RIVERSIDE — Borough council members heard complaints about a traffic signal, drainage and grass clippings causing a safety hazard on streets.

Ken Kremser, who owns The English Garden with his wife, asked council members Monday night if the traffic light at Route 54 could be changed so drivers can't turn right as often. He said it is difficult to pull from their parking lot into traffic and it would be helpful if the light could be programmed with that change from 10 a.m. to 7 p.m. Council Vice President Peter Fleming said he thought the way the light worked was "rather confusing."

Police Chief Kerry Parkes said a sign could be posted for "no turn on red" for certain times of the day, which would have to be approved by PennDOT. 

Todd Oberdorf discussed drainage problems along Avenue G and provided photos to council members. He said he understood the road will be paved and drainage issues should be taken care of before that. Stones washing down cause hazards to bicyclists and motorcyclists, he said. 

He said Ninth Street, between Avenues H and G, hasn't been touched in the 36 years he has lived there except for some patching. 

He also provided photos of grass blown onto streets that cause hazards to drivers. "It's getting worse," he said. Fleming said clippings can build up along the edges of streets and block water along streets. 

Council member Beth Rake suggested the borough send fliers to residents about this since some people may not realize the hazard they are causing.

Oberdorf said he brought up the subject two years ago to the council and it could be covered by an ordinance. Solicitor Joseph Michetti said the issue is enforceability and street department superintendent Dan Gable said the brush hog the borough uses blows grass onto streets.

Councilman John Domanski suggested they check other municipal ordinances.

Parkes said a quality of life ticketing system, similar to what Danville borough uses, could be implemented. He showed courtesy notices that are left on doors and if people don't comply, citations are eventually written. Michetti asked him to provide information on the types of incidents he would want to be ticketed.

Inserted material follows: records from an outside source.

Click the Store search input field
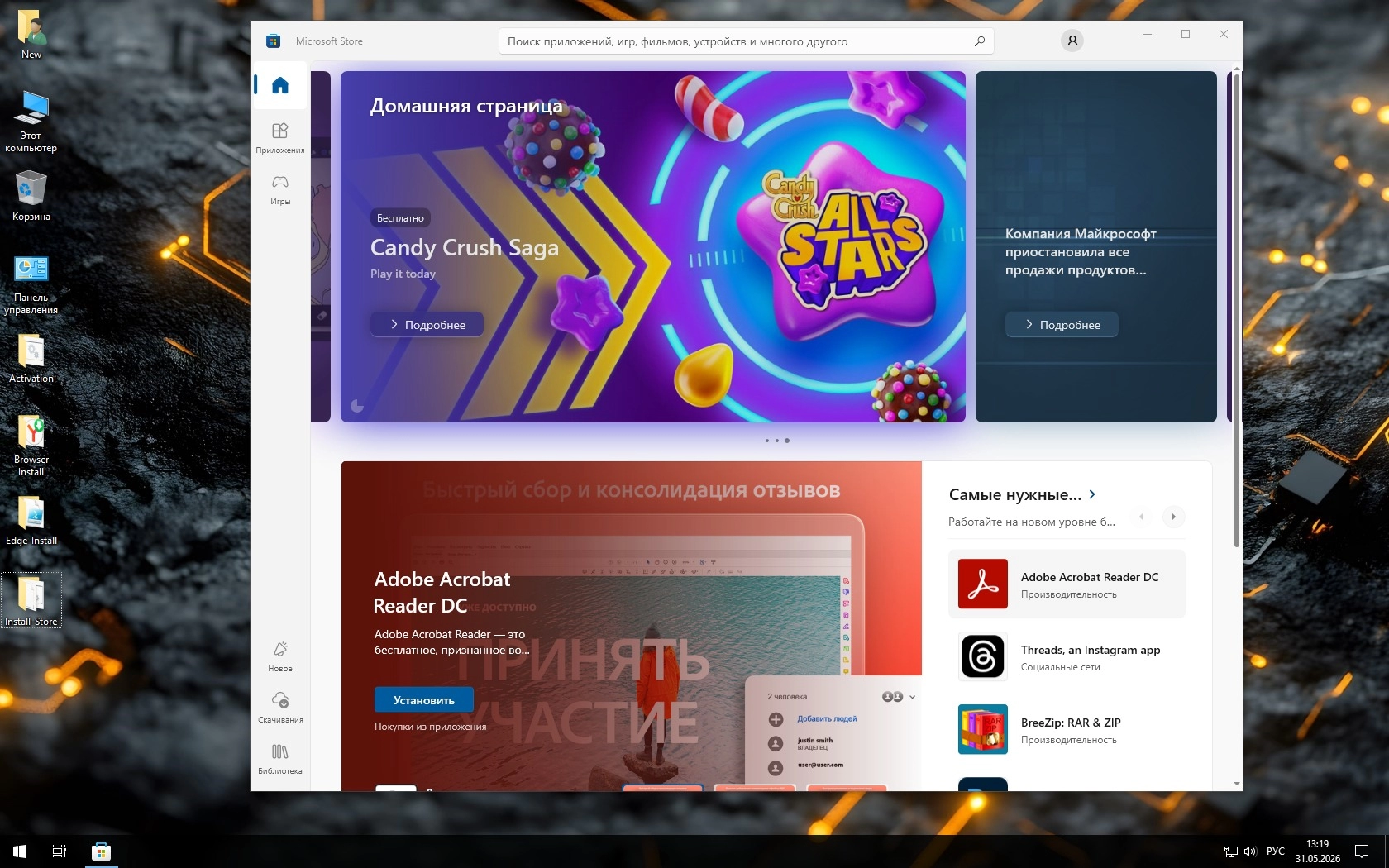[746, 41]
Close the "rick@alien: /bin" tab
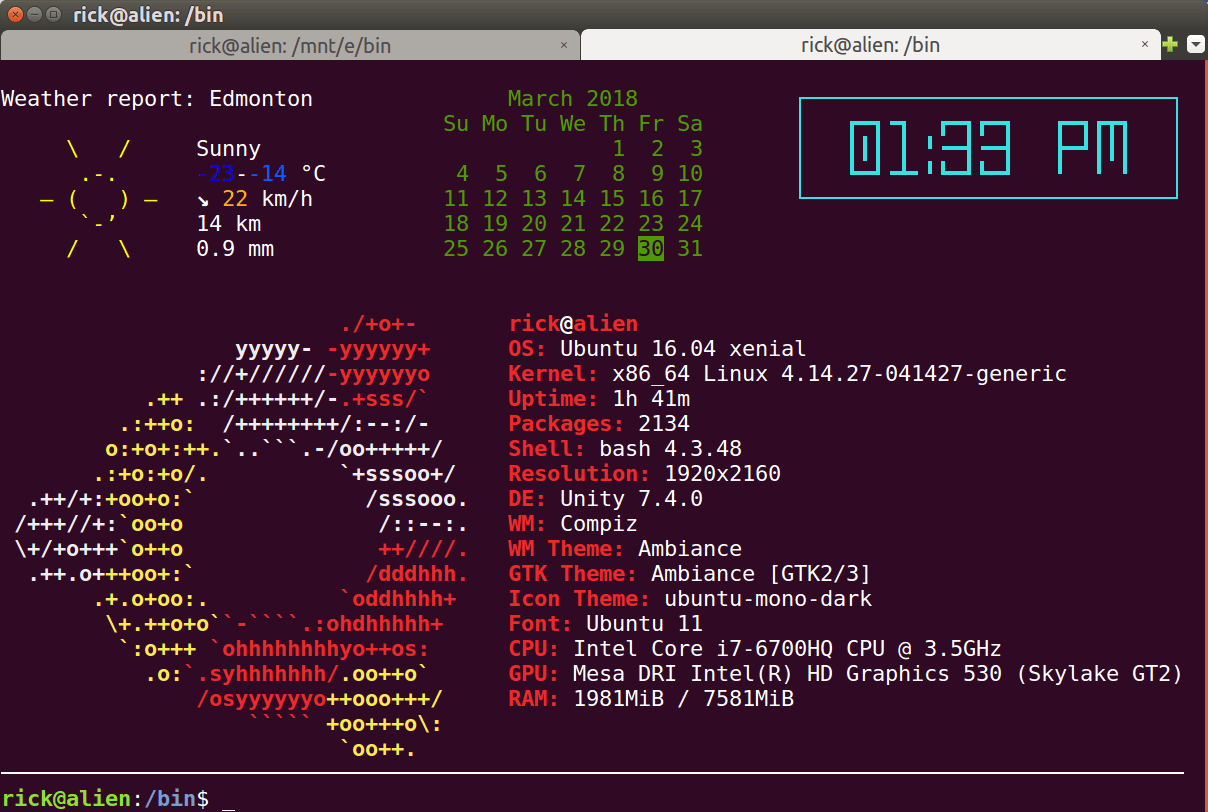The image size is (1208, 812). point(1145,45)
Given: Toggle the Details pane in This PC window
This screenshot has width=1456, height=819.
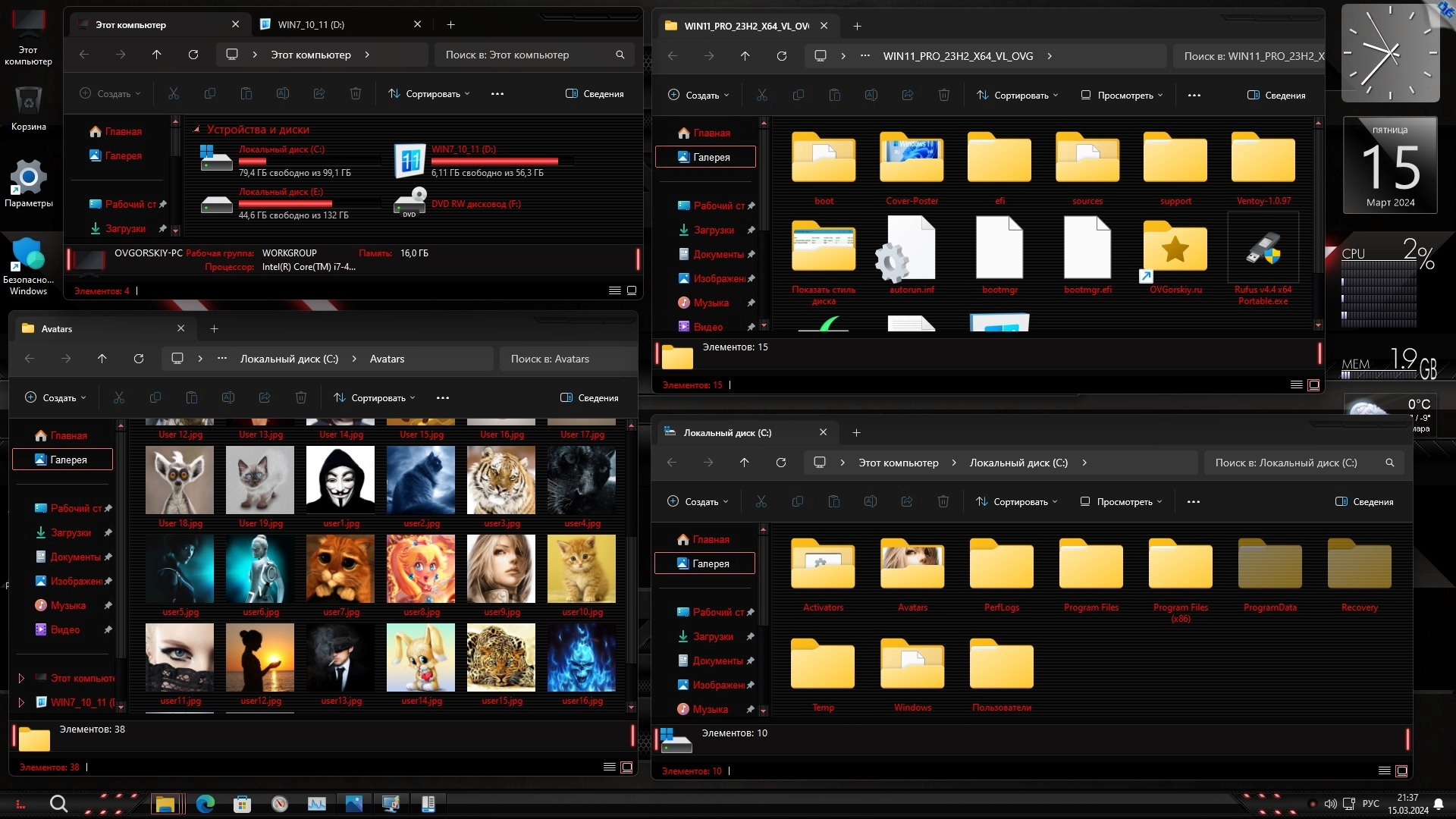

The council also voted to move a surplus of $500,000 from its general fund to Service 1st Federal Credit Union's money market account. 

Borough secretary Debbie Bausch said a new platinum money market will allow the borough to withdraw up to six times in one month from the account. Fleming said he agreed with the transfer as long as the money was readily accessible. Council member Barb Kriner said the money could be used if there is an issue in the borough.

The council approved a raise for zoning officer Brian Anderson — the first in nine years — effective in 2020. His salary comes from fees he collects for permits and he has no employee benefits. His monthly salary will increase from $450 to $540 for sewer and zoning administration. His zoning salary will go from $25 to $45 and from $50 to $70 for those found in violation of the zoning ordinance. Commercial property fees will increase from $35 to $50 per hour. He said there were only eight hours charged for commercial properties in 2018.